Leon Gordis, Epidemiology 3d ed. (Philadelphia 2004)(emphasis in original). Accord G. Friedman, Primer of Epidemiology 2 (2d ed. 1980 (epidemiologic studies address causes of disease in populations, not causation in individuals); Sander Greenland, “Relation of the Probability of Causation to Relative Risk and Doubling Dose: A Methodologic Error that Has Become a Social Problem,” 89 Am. J. Pub. Health1166, 1168 (1999)(“[a]ll epidemiologic measures (such as rate ratios and rate fractions) reflect only the net impact of exposure on a population”); Joseph V. Rodricks & Susan H. Rieth, “Toxicological Risk Assessment in the Courtroom: Are Available Methodologies Suitable for Evaluating Toxic Tort and Product Liability Claims?” 27 Regulatory Toxicol. & Pharmacol. 21, 24-25 (1998)(noting that a population risk applies to individuals only if all persons within the population are the same with respect to the influence of the risk on outcome).

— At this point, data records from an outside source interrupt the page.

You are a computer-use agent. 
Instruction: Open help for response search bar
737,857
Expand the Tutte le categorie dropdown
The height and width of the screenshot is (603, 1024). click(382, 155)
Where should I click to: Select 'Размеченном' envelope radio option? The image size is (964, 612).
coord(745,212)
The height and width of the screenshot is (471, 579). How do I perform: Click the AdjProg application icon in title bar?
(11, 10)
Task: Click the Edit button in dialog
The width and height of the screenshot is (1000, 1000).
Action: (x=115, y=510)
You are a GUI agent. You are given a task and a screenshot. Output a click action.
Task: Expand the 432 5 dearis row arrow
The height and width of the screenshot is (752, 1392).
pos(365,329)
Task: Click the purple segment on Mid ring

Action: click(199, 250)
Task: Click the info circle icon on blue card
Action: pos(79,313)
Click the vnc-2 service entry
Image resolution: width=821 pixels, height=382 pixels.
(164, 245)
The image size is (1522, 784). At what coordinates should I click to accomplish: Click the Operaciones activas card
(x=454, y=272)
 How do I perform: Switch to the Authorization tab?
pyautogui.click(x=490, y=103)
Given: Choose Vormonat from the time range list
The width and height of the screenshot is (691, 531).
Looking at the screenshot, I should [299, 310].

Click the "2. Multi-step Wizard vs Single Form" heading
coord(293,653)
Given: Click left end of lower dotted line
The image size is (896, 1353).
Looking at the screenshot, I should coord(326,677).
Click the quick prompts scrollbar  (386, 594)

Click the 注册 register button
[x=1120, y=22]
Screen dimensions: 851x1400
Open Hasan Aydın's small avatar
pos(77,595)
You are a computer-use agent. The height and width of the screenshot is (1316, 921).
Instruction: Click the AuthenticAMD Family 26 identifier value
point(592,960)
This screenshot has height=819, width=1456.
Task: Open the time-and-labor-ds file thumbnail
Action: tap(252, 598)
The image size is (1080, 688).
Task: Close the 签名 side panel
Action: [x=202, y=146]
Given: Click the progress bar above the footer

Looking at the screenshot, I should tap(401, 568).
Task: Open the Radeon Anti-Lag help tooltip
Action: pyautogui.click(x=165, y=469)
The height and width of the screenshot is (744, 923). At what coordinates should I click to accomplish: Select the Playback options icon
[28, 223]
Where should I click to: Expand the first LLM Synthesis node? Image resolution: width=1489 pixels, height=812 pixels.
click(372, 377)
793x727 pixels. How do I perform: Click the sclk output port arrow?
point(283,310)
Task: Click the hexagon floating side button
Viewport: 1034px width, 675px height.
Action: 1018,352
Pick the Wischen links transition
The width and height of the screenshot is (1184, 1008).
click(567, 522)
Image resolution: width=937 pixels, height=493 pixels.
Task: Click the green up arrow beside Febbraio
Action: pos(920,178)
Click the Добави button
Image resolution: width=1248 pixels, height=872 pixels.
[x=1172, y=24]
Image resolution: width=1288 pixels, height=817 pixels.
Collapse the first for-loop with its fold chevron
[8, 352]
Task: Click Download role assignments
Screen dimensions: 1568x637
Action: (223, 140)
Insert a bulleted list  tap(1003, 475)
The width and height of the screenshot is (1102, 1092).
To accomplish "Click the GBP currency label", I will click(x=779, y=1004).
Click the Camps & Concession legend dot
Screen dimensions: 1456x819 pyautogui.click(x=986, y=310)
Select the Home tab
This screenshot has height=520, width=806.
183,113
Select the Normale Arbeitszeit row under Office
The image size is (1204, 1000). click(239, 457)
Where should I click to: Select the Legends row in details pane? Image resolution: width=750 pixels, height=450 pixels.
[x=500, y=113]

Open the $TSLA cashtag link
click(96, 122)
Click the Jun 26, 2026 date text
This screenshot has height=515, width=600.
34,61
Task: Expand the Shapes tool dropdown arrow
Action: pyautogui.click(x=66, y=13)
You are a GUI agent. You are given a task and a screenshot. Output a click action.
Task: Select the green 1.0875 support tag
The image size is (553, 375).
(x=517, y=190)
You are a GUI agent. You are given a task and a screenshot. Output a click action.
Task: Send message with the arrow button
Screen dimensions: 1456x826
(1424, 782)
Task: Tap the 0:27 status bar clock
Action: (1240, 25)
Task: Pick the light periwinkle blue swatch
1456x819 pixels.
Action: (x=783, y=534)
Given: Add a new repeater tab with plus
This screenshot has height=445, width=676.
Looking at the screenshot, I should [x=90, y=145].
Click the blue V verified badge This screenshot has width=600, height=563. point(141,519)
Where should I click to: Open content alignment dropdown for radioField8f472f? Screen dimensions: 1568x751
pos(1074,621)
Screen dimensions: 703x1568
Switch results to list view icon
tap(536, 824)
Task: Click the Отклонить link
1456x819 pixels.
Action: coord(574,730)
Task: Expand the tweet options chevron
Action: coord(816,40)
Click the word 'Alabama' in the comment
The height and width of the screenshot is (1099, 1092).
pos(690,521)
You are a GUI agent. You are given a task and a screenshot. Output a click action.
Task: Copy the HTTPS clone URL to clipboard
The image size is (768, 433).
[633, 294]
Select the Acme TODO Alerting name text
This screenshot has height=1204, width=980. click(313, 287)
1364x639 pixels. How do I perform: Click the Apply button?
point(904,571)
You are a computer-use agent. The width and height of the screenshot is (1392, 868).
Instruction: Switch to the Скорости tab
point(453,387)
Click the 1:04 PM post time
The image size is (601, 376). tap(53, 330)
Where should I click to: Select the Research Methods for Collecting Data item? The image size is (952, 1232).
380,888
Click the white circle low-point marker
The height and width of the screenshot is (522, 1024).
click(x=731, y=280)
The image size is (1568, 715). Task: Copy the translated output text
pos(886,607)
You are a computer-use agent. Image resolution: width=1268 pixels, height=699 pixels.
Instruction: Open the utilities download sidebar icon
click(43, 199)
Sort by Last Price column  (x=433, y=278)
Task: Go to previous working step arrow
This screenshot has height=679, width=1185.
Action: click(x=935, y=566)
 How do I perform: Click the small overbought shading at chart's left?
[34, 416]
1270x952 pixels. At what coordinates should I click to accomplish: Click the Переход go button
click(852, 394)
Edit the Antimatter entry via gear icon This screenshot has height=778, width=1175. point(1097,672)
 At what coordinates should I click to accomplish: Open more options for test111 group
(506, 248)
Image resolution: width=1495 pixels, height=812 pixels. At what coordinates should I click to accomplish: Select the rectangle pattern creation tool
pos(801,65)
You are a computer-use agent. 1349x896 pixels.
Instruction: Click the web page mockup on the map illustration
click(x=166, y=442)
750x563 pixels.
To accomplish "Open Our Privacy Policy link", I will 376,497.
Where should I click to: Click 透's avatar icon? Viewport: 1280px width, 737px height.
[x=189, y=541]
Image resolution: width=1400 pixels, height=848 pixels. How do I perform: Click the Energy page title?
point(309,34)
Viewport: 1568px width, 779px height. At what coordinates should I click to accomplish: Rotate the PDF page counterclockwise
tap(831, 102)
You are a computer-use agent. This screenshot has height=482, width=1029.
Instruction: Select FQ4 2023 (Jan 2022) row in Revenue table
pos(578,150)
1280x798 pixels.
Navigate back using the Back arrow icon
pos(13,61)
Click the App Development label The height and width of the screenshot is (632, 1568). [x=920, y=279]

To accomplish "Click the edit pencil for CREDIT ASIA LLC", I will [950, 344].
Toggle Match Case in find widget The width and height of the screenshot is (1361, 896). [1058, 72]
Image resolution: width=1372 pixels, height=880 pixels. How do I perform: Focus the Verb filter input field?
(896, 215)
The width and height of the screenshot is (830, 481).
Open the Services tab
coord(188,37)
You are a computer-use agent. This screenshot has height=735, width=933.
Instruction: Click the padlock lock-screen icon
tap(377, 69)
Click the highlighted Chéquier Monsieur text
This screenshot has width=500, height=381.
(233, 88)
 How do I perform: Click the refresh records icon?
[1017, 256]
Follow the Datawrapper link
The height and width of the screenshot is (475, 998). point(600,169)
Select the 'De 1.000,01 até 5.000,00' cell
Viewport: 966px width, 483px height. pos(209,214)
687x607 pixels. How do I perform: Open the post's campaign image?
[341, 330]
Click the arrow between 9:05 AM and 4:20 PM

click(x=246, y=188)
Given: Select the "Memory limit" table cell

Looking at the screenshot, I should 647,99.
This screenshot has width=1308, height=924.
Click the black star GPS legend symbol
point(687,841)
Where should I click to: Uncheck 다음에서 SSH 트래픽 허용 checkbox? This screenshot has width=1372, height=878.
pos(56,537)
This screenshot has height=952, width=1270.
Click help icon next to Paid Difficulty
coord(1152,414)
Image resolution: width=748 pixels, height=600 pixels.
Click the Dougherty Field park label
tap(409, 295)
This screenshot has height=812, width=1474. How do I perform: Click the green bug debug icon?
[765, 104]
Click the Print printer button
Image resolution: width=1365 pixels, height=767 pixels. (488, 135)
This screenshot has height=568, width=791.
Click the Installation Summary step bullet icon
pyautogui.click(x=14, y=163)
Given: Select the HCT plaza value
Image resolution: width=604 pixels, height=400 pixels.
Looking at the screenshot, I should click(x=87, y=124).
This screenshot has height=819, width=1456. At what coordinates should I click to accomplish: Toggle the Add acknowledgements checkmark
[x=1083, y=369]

These cautionary notes are important reminders of the limits of epidemiologic method. What these authors miss is that there may be no other principled way to connect one pre-existing risk, among several, to an outcome that is claimed to be tortious. As the young, laconic Wittgenstein wrote:
“Wovon man nicht sprechen kann, darüber muß man schweigen.”
L. Wittgenstein, Tractatus Logico-Philosophicus, Proposition 7 (1921)(translated by Ogden as “Whereof one cannot speak, thereof one must be silent”). Unfortunately, expert witnesses in legal proceedings sometimes do not feel the normative force of Wittgenstein’s Proposition 7, and they speak without restraint. As a contemporary philosopher explained in a more accessible idiom,
“Bullshit is unavoidable whenever circumstances require someone to talk without knowing what he is talking about. Thus the production of bullshit is stimulated whenever a person’s obligations or opportunities to speak about some topic exceed his knowledge of the facts that are relevant to that topic.”
Harry Frankfurt, On Bullshit 63 (Princeton University Press 2005).